Records supplied ->
- - -
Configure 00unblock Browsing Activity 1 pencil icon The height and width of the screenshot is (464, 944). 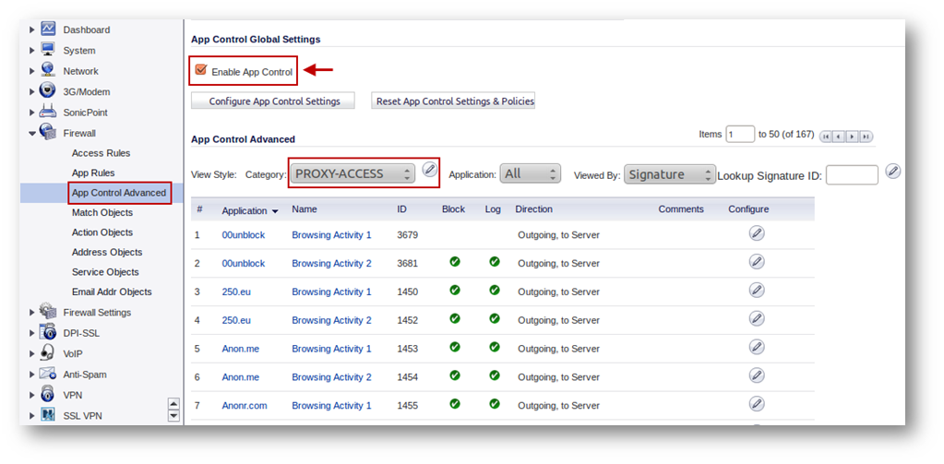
- - -
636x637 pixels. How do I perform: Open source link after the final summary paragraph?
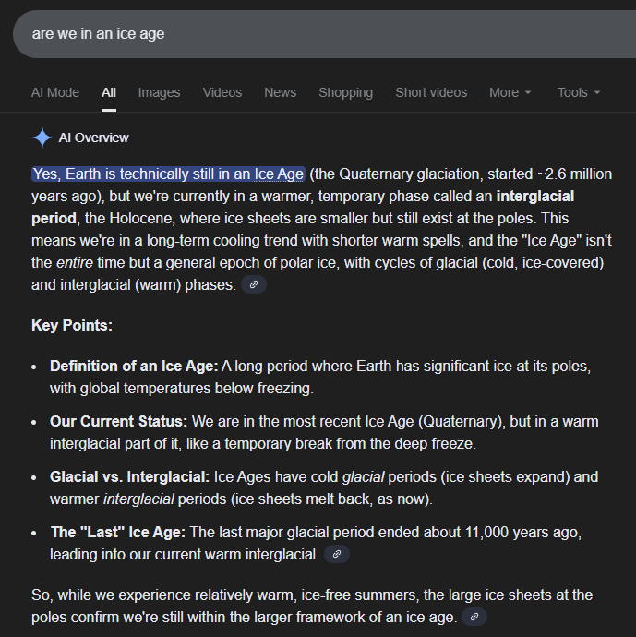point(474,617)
- - -
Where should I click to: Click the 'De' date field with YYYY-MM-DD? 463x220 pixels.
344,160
- - -
Exercise prompt -> In the lines from the one containing "636x637 pixels. How" through the one containing "point(474,617)", inclusive, replace "source link" with "reference link" and give those lines again with nothing else changed. Leave the pictures out.

Written solution ->
636x637 pixels. How do I perform: Open reference link after the final summary paragraph?
point(474,617)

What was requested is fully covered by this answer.